Scarlett closed her eyes and took a steadying breath. She’d been warned about this, the game playing tricks on her. It couldn’t be true. She didn’t know when it had happened, but somewhere, at some point, in this strange world full of impossible, Julian had started to mean something to her. She’d begun to trust him. But if Julian really was Legend, everything significant to her had only been part of a game to him.
Julian’s solid chest rose and fell against her back, as heat slowly returned to him. Scarlett felt warmth wherever their bodies aligned. The space behind her knees. The small of her back. Her breath came out in uneven wisps as he leaned farther into her, his fingers drifting up to her collarbone.
A prick of blue on the tip of one of his fingers brought a flush to her cheeks as she remembered his blood on her tongue and the way his lips had felt as he’d tasted her. The most intimate thing she’d ever done. She needed that to be real. She wanted Julian to be real.
But …
This wasn’t just about what she wanted. Scarlett remembered every time Julian had told her that Legend knew how to take care of his guests. According to her dream, he did more than just take care of them. He’d made that woman fall so madly in love, it had driven her to suicide. Legend likes to play twisted games with people, and one of his favorites is making girls fall in love with him. The words from her dream gurgled up like vomit in Scarlett’s throat. If Julian was Legend, he’d been enticing Tella before the game even started. Perhaps he’d even seduced them both.
Nausea coated Scarlett’s stomach at that awful possibility. With disturbing clarity, she recalled those last moments before she’d died, and how she would have given him more than just her blood if he’d only asked.

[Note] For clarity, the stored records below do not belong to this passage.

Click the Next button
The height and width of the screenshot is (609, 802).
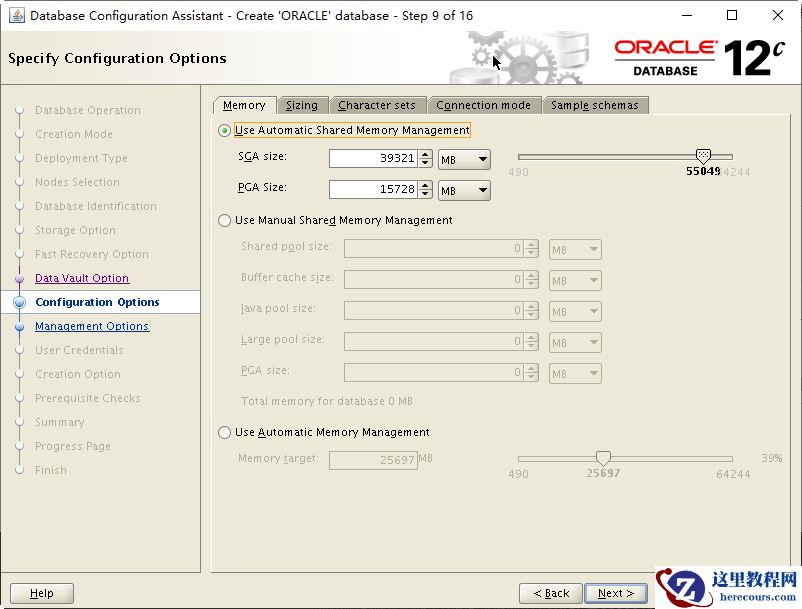(616, 593)
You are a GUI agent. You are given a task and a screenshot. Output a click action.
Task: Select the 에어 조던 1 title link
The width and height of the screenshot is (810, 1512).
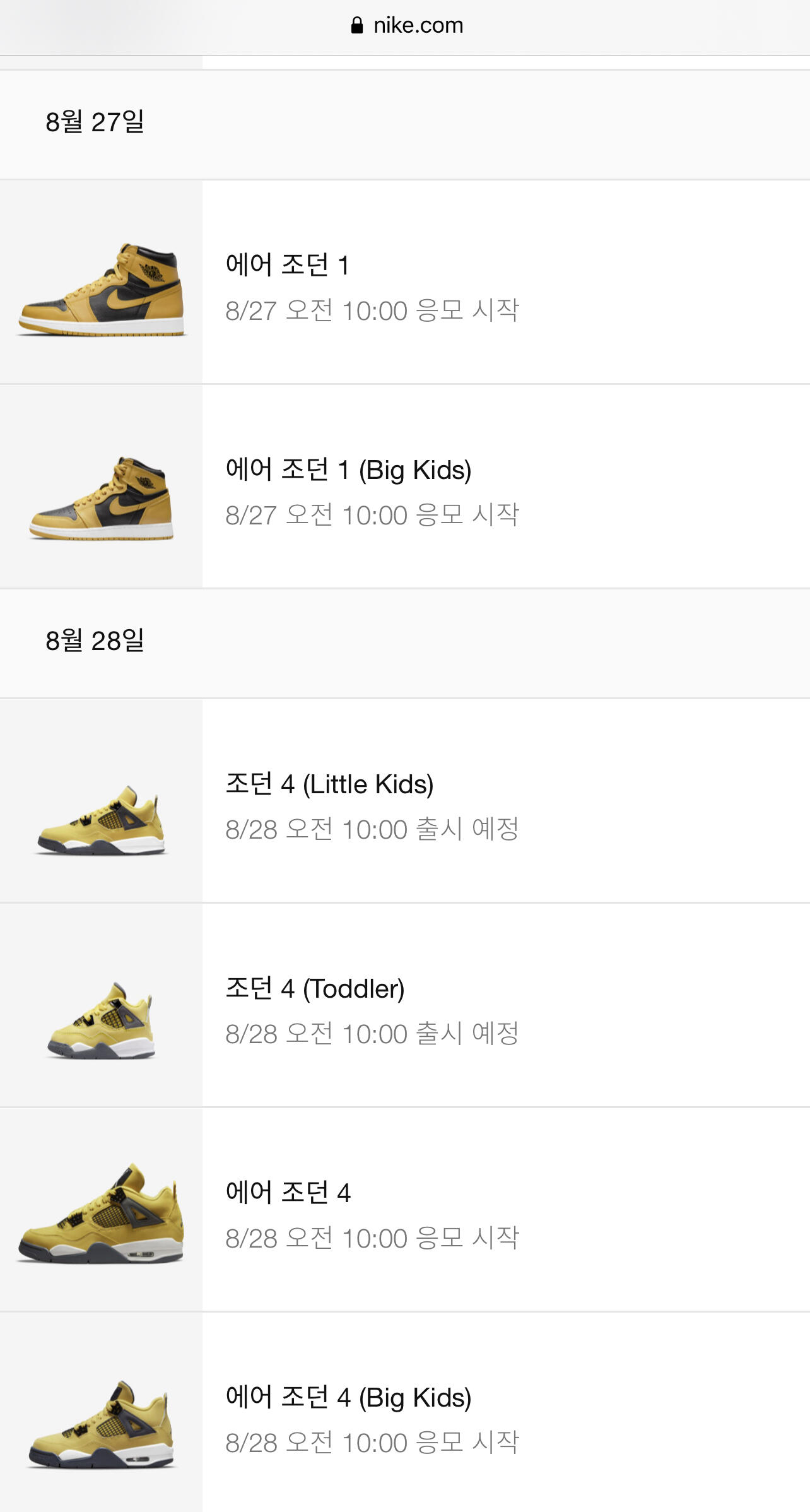coord(288,265)
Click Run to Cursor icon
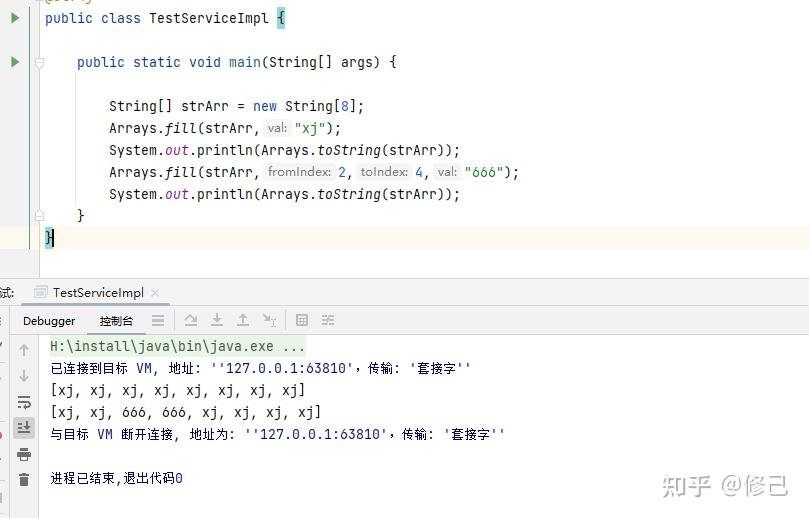This screenshot has height=518, width=809. 269,321
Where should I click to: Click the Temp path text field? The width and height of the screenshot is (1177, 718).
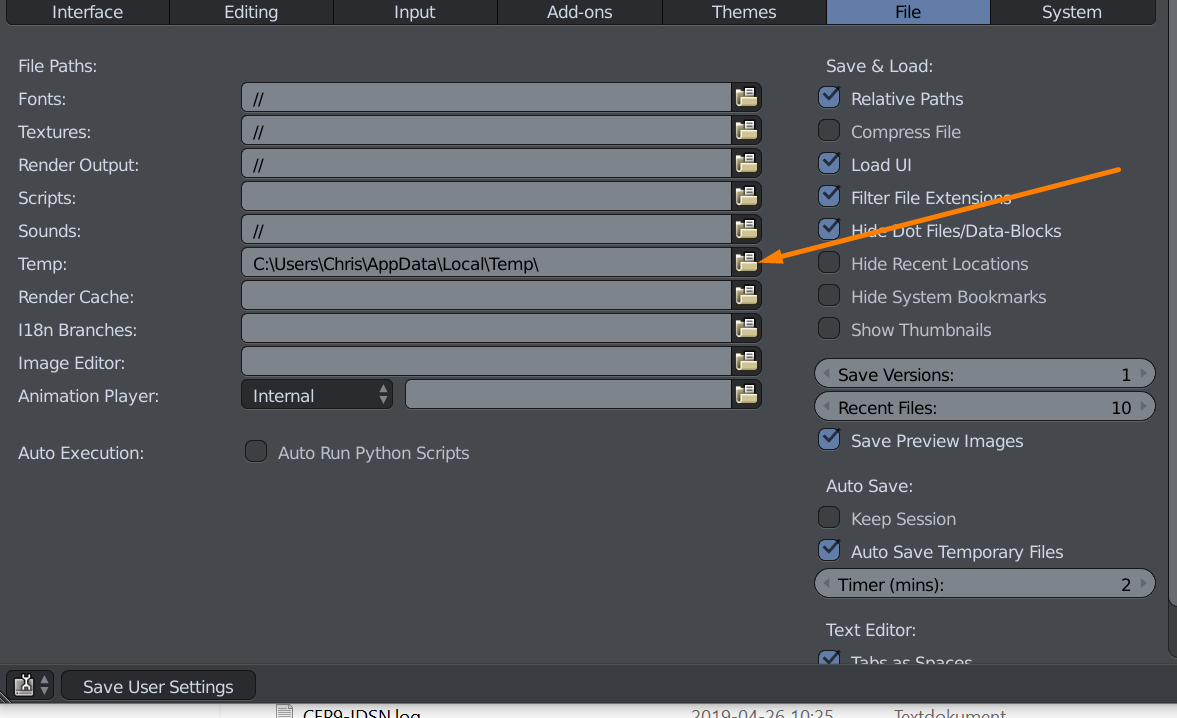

She needed to escape from Julian’s arms before he woke. She was still trying to hold on to the hope he wasn’t Legend, but it was too much of a risk to assume otherwise. She would never throw herself out of a window for any man, but her sister was more impulsive. Scarlett had learned to temper her feelings, yet Tella was driven by her volatile emotions and desires. Scarlett could see how both Legend and this game could easily drive Tella to the same unhappy ending as Rosa, if Scarlett did not save her.
Scarlett needed to leave and find Dante. If Rosa had been his fiancée, she imagined he would know if Julian was really Legend.
Holding her breath, Scarlett took Julian’s wrist and carefully pried one hand from her waist.
“Crimson,” he murmured.
Scarlett sucked in a gasp as the fingers that had been on her collarbone lingered up the column of her neck, leaving a prickly trail of ice and fire. He was still asleep.
But he would wake up soon.
No longer bothering with caution, Scarlett slid off the bed and landed in a heap on the floor. Her clothes now looked somewhere between a mourning dress and a nightgown, black lace and not enough fabric, but she didn’t have time to change into her new dress, and in that moment she didn’t care.
As she pushed up from the ground, she calculated that it must be exactly one day since she had died. It was the cusp of sunup on the seventeenth, giving her only one night to find Tella before she had to leave for her wed—
Scarlett froze as she caught her reflection in the mirror. Her thick dark hair now had a slender streak of gray ripping through it. At first she thought it a trick of the light, but it was there: her fingers shook as she touched it—right near the temple, impossible to hide with a braid. Scarlett had never thought of herself as vain, but in that moment she wanted to cry.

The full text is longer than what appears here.